In Tunisia, despite the threats to its work, the Body Truth and Dignity (IVD), which is responsible for shedding light on the human rights violations committed under the presidencies Bourguiba and Ben Ali, does not give up not.
Earlier this week, Parliament refused her a six-month extension of her term, but the president of the IVD said she had not received any document at the moment to stop her work. A situation that worries all the same the victims of the dictatorship.
“It has been four years since transitional justice was put in place and now what does Parliament say that will take care of us? What are we going to become?
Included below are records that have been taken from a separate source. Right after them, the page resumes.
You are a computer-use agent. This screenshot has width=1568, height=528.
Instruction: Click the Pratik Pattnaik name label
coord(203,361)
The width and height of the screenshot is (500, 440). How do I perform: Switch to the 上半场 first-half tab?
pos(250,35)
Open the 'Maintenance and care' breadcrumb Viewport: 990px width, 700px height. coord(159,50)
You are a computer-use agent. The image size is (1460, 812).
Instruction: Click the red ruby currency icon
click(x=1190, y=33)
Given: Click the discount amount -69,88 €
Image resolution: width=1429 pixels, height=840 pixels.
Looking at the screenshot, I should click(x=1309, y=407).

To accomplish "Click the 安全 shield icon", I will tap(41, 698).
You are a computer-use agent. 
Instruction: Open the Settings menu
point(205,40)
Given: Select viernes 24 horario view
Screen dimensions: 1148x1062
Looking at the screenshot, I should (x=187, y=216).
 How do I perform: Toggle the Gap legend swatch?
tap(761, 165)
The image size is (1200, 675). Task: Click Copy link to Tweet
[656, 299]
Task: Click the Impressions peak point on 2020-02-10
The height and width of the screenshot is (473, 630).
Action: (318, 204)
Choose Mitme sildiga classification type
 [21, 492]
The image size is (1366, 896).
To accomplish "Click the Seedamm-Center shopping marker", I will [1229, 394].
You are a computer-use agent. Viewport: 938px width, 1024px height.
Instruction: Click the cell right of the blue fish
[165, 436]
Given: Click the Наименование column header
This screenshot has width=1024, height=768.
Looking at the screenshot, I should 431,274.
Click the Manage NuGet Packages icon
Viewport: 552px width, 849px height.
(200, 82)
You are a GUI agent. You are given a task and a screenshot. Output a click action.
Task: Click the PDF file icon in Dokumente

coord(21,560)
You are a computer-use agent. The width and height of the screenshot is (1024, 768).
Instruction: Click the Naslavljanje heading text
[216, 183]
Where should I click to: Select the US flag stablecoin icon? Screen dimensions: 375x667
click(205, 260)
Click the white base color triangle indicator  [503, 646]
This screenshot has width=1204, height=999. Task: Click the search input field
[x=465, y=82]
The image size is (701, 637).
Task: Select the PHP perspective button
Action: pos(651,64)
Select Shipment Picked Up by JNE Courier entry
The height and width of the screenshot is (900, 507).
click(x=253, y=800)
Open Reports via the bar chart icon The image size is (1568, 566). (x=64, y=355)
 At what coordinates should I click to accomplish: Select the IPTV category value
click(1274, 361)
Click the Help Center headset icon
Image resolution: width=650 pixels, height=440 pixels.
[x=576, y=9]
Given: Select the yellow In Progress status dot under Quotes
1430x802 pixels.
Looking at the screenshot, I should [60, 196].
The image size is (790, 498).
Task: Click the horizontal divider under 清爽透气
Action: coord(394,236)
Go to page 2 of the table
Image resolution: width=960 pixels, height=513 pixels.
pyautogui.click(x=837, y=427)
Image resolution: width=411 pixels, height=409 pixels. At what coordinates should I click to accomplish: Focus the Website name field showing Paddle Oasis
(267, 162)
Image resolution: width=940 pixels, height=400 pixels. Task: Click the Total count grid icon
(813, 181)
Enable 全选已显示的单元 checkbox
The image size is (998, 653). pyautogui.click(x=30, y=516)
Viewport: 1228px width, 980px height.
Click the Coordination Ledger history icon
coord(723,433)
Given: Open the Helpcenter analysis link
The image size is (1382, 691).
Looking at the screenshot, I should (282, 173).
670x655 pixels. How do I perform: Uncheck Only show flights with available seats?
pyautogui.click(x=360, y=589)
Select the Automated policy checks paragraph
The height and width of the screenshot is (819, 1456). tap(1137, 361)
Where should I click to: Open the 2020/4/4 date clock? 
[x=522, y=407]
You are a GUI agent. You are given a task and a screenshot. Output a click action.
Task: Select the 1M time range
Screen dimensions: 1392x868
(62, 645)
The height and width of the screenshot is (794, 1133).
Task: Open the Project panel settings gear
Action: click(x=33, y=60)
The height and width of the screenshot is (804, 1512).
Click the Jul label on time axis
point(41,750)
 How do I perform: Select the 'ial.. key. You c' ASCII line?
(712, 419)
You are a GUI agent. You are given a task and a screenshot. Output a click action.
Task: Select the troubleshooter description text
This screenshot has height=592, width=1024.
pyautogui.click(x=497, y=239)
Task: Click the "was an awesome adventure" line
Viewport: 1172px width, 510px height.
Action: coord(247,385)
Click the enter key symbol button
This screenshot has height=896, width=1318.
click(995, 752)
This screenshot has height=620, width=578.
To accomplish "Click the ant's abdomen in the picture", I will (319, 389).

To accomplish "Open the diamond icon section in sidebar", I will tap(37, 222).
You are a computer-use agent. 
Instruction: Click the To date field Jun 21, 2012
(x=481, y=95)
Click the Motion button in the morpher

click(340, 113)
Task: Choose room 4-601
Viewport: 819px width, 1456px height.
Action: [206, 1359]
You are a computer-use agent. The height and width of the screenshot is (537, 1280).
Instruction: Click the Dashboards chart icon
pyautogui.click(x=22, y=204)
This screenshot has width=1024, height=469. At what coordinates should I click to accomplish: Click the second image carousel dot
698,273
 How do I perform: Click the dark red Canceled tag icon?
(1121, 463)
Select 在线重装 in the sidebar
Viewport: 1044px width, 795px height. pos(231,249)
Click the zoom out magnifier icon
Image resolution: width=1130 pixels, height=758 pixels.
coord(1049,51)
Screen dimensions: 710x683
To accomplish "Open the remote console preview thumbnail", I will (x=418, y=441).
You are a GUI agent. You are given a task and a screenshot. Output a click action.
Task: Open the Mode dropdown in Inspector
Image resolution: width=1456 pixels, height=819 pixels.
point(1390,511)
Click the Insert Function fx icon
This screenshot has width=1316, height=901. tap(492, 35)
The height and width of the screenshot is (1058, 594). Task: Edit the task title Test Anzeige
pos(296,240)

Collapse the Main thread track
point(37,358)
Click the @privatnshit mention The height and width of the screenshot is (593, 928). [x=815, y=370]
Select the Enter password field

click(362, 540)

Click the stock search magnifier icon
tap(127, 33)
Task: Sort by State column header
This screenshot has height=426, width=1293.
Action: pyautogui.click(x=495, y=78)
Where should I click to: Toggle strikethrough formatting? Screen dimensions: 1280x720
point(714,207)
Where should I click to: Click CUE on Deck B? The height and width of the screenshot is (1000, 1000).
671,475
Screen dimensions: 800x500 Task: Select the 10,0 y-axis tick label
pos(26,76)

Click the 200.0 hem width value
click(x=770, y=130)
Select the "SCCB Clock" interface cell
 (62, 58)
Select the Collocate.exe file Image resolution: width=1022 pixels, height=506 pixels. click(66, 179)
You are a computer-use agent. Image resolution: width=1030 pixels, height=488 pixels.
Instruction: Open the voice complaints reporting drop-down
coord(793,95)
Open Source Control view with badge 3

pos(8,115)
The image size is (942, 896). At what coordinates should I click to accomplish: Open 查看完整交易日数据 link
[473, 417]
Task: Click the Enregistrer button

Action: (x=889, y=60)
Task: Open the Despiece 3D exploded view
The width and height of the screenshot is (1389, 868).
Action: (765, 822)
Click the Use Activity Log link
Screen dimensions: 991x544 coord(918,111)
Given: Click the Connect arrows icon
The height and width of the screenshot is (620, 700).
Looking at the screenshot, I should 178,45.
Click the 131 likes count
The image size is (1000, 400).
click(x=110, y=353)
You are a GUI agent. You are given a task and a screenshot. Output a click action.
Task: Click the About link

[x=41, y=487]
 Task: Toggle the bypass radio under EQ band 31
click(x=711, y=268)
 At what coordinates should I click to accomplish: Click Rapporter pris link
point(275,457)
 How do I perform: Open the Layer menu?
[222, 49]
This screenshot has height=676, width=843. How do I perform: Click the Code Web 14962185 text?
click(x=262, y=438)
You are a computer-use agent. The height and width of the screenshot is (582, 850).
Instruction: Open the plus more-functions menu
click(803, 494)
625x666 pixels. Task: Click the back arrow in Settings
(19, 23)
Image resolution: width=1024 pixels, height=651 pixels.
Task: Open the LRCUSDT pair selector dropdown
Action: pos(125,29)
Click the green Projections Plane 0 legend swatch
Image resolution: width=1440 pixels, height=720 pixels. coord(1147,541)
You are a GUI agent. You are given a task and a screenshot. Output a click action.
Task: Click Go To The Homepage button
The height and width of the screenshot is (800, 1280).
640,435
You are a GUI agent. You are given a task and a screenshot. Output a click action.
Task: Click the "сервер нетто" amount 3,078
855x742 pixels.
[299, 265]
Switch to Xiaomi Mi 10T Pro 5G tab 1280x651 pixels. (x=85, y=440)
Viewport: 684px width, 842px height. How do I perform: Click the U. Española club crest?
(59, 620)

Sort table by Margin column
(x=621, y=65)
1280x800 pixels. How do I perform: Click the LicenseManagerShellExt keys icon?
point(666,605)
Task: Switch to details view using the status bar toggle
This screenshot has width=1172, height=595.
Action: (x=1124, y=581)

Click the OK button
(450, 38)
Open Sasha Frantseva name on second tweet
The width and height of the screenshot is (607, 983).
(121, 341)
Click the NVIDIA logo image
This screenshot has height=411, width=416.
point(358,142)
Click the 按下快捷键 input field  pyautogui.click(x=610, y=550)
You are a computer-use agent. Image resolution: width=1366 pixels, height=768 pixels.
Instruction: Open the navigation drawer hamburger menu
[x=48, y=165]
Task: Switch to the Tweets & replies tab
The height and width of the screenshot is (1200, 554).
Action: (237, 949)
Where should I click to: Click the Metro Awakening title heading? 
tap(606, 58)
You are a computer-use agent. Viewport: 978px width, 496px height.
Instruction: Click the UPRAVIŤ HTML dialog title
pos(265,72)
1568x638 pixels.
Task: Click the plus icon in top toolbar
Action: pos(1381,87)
We do not know anything! We want to know, we want to get justice.”
In the image of Dalila Ben Hamouda, daughter of a political prisoner, a dozen victims have let their distress erupt after the press conference organized at the headquarters of the IVD, and because people behind the legal debate about the fate of the case, there are 63,000 complaint files have been filed in four years.
Salah Mansour is the president of the Tunisian Network of Transitional Justice, a victims’ association. He believes that Parliament’s vote against extending the mandate of the IVD is illegal. But the tensions surrounding the revelation of the truth around the crimes of the past do not surprise him: “There are people who feel threatened and react. But we, our problem is the culmination of the whole process, and flouting the legislation, flouting the constitution, flouting the law is not a good omen”.
If IVD opponents win and prevent the extension of their mandate after May 31st, the court may not have the time to finish their assignment. The weeks and months ahead will be decisive for the future of transitional justice.